Running Inference With AMD GPUs
GPUStack supports running inference on AMD GPUs. This tutorial will guide you through the configuration steps.
Docker Installation
System and Hardware Support
OS | Architecture | Status | Verified |
---|---|---|---|
Linux | x86_64 | Support | Ubuntu 20.04/22.04 |
Device | Supported Backends | Verified |
---|---|---|
gfx1101: AMD Radeon RX 7800 | llama-box, vLLM | Yes |
gfx1100: AMD Radeon RX 7900/7700/7600 | llama-box, vLLM | |
gfx90a: AMD Instinct accelerators MI250X/MI250/MI210/MI200s | llama-box, vLLM | |
gfx942: AMD Instinct accelerators MI325X/MI300X/MI300A | llama-box, vLLM | |
gfx1030: AMD Radeon RX 6950 XT/6900 XT/6800 XT/6800 | llama-box | |
gfx908: AMD Instinct accelerators MI100 | llama-box | |
gfx906: AMD Instinct accelerators MI60/MI50 | llama-box |
Setup Instructions
Install ROCm
Select the appropriate installation method for your system. Here, we provide steps for Linux (Ubuntu). For other systems, refer to the ROCm documentation:
- Install Required Packages
sudo apt update
wget https://repo.radeon.com/amdgpu-install/6.2.4/ubuntu/jammy/amdgpu-install_6.2.60204-1_all.deb
sudo apt install ./amdgpu-install_6.2.60204-1_all.deb
amdgpu-install -y --usecase=graphics,rocm
sudo reboot
- Set Groups permissions
sudo usermod -a -G render,video $LOGNAME
sudo reboot
- Verify Installation
# Verify that the current user is added to the render and video groups.
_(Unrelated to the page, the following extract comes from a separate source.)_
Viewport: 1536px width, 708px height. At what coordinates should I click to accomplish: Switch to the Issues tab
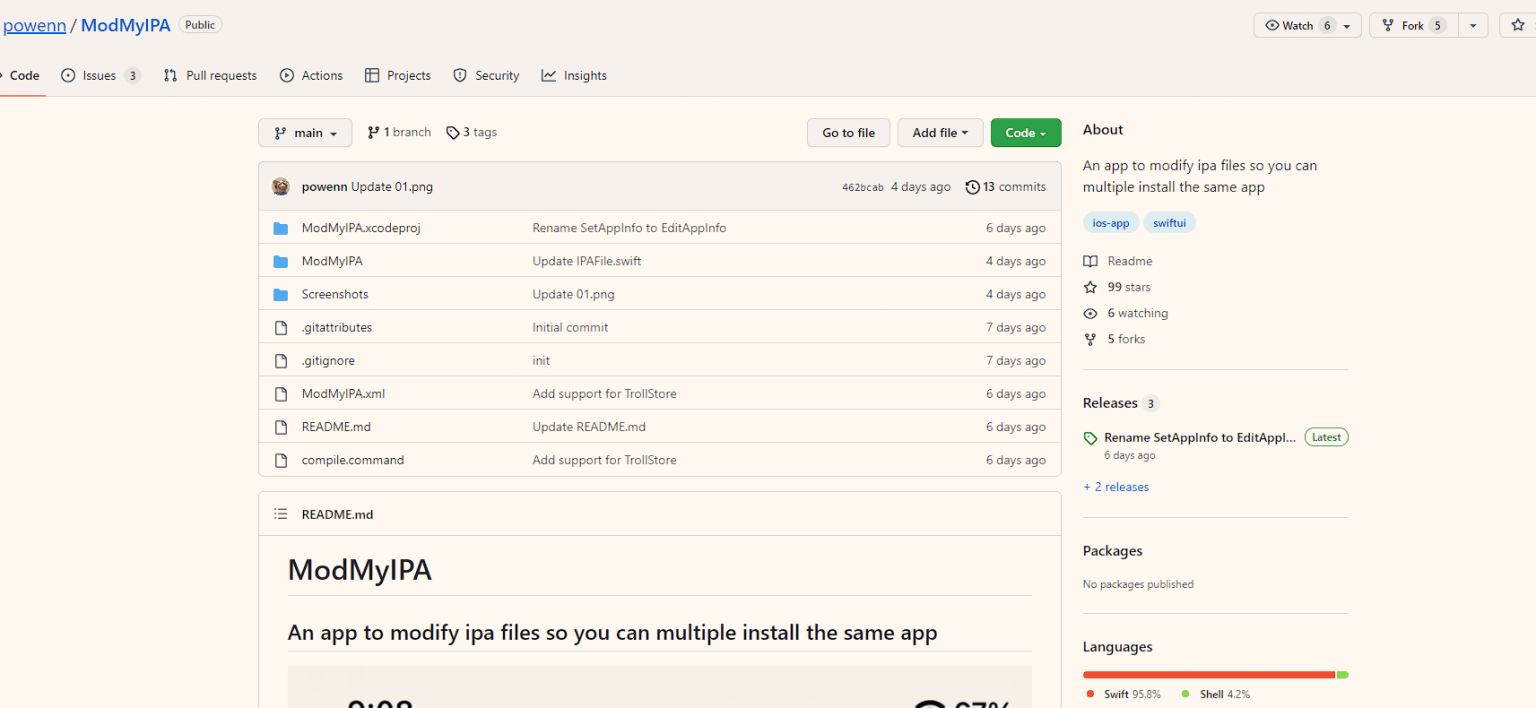[100, 76]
# Expected result: <username> adm cdrom sudo dip video plugdev render lpadmin lxd sambashare
groups
# Check if amdgpu kernel driver is installed.
# Exptected result: amdgpu/x.x.x-xxxxxxx.xx.xx, x.x.x-xx-generic, x86_64: installed
dkms status
# Check if the GPU is listed as an agent.
rocminfo
# Check rocm-smi.
rocm-smi -i --showmeminfo vram --showpower --showserial --showuse --showtemp --showproductname
Configure the Container Runtime
Follow the Docker Installation Guide to install and configure the container runtime.
Installing GPUStack
To set up an isolated environment for GPUStack, we recommend using Docker.
docker run -it \
--network=host \
--ipc=host \
--group-add=video \
--cap-add=SYS_PTRACE \
--security-opt seccomp=unconfined \
--device /dev/kfd \
--device /dev/dri \
gpustack/gpustack:v0.5.0-rocm
If the following message appears, the GPUStack container is running successfully:
2024-11-15T23:37:46+00:00 - gpustack.server.server - INFO - Serving on 0.0.0.0:80.
2024-11-15T23:37:46+00:00 - gpustack.worker.worker - INFO - Starting GPUStack worker.
Once the container is running, access the GPUStack web interface by navigating to http://localhost:80
in your browser, you should see that GPUStack successfully recognizes the AMD Device in the resources page.
Running Inference
After installation, you can deploy models and run inference. Refer to the model management for detailed usage instructions.
non-Docker Installation
System and Hardware Support
OS | Architecture | Status | Verified |
---|---|---|---|
Linux | x86_64 | Support | Ubuntu 20.04/22.04 |
Windows | x86_64 | Support | Windows 11 |
Device | Supported Backends | Verified |
---|---|---|
gfx1101: AMD Radeon RX 7800 | llama-box, vLLM(Linux Only) | Yes |
gfx1100: AMD Radeon RX 7900/7700/7600 | llama-box, vLLM(Linux Only) | |
gfx90a: AMD Instinct accelerators MI250X/MI250/MI210/MI200s | llama-box(Linux Only), vLLM(Linux Only) | |
gfx942: AMD Instinct accelerators MI325X/MI300X/MI300A | llama-box(Linux Only), vLLM(Linux Only) | |
gfx1030: AMD Radeon RX 6950 XT/6900 XT/6800 XT/6800 | llama-box | |
gfx908: AMD Instinct accelerators MI100 | llama-box(Linux Only) | |
gfx906: AMD Instinct accelerators MI60/MI50 | llama-box(Linux Only) |
Setup Instructions
Install ROCm
Select the appropriate installation method for your system. The Linux (Ubuntu) could follow the same instrustion as Above Docker Installation
. For other systems, refer to the ROCm documentation:
Installing GPUStack
Once the environment is set up, install GPUStack following the installation guide.
After installation, GPUStack will detect AMD GPUs automatically.
Example:
Running Inference
After installation, you can deploy models and run inference. Refer to the model management for usage details.
Note
vllm backend is not supported in non-Docker deployment.